How should I describe the state when, through the deepest meditation I am capable of — through focus so deep it becomes unpleasant, and through the exhausting steering of attention from within, where the slightest impulse the size of the Planck constant distracts you — I deliberately induce peak experiences at the very edge of perception's width?
At this moment, my whole body begins to tremble, my chest tightens, my face goes numb, and my eyelids flutter. My lips tighten without the slightest effort, as if on their own. A slight cold in the limbs due to constricted vessels, a trance-like hum in the ears from the track in the background. Tears appear, almost sobbing. There is a temptation to block everything instantly, but this is just the last sentinel before death (of the ego). And all this happens without pain, without hyperventilation, without substances, in a static sitting posture. I initiate this solely with consciousness, somewhere around the fortieth minute of self-immersion, when I feel enough strength for the final push.
But this is not exactly a daily practice. Such a level of immersion costs me a great deal of will and energy. In other words, simply choosing to go there is perhaps the hardest thing I do in my life. I manage to achieve an experience of similar scale and purity perhaps once every six months. It is not something one wants to repeat often, because it is incredibly exhausting.
If I try to describe it at least somehow, I can say that at the peak, I feel maximal all-encompassing love and gratitude, and at the same time — fear and trembling before the grandeur of the Universe. There is actually no "I" there; it becomes everything, and as a separate entity, it is unnecessary there. It is simply dust blown away by this state. Before dissolving, it manages to emit some deepest impulses of gratitude, for which it receives the right to move further toward total dissolution.
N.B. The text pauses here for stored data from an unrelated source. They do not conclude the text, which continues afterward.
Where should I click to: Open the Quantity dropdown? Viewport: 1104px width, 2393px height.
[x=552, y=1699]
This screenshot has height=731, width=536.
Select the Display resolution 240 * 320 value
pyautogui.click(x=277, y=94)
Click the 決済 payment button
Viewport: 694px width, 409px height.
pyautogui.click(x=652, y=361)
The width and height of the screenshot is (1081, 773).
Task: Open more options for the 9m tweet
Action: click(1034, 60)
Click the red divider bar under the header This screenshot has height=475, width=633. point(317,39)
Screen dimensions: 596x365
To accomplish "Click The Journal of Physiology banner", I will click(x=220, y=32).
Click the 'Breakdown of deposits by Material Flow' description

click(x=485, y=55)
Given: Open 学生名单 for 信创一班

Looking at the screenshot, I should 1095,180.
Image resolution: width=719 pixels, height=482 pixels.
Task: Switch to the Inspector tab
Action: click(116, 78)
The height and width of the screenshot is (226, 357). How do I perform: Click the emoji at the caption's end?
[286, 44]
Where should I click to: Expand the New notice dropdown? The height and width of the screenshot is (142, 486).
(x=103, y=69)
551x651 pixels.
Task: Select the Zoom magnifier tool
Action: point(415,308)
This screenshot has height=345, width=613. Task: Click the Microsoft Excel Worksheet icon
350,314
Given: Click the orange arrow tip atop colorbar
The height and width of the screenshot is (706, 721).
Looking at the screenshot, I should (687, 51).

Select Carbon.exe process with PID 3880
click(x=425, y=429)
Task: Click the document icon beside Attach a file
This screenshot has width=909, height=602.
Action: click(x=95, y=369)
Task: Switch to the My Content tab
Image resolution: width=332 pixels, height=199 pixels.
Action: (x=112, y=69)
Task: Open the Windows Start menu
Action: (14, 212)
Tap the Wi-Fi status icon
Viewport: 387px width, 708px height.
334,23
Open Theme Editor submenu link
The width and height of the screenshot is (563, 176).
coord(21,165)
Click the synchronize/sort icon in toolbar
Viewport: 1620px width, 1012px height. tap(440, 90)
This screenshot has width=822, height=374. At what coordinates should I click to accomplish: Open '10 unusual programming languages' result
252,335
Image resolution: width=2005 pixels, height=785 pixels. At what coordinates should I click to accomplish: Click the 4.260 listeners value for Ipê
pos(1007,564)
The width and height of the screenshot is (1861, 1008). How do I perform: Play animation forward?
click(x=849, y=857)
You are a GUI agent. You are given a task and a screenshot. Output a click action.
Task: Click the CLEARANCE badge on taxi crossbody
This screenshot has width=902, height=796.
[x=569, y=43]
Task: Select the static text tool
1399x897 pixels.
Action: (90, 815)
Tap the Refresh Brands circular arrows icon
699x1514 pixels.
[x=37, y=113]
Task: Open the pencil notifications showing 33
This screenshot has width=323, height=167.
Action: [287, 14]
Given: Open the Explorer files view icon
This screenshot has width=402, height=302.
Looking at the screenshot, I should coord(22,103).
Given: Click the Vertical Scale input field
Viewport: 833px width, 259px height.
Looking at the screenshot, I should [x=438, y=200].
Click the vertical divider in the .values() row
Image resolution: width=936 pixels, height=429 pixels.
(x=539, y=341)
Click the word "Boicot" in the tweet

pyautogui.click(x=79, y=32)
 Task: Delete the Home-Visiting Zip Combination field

As if gratitude is its final ransom.
This is something that, when you try to describe it, puts up such strong resistance: it feels as if you are harming it just by trying to stuff it into leaky, soggy paper boxes named "words." They simply fly apart into shreds under the pressure of meaning, and you somehow paste those pieces onto the meaning later. These are just my naive attempts to convey at least the direction.
How is it even possible to experience something like this if our internal mechanisms are evolutionarily "wired" only for survival? After all, these sensations are not about survival at all. This is something that moves me toward an incredibly powerful core, which is perhaps not internal at all. Every such surge seems to bring me closer to it, granting a wider vision later, which manifests at a distance: the ability to perceive this world deeper, to be even more present, to switch modes of being more freely during life in the mundane. It is like a step, but in some other dimension that does not fit into words.
The scale of these sensations goes far beyond the limits of my conditioned mind and hints that the unconditioned mind is completely boundless and, perhaps, even located outside the body. What is all this? I don't know. And I will do everything in my power to never find the answer and at the same time always seek it. For the game of seeking is far more interesting than placing anything of any scale there and closing those only doors to meaning.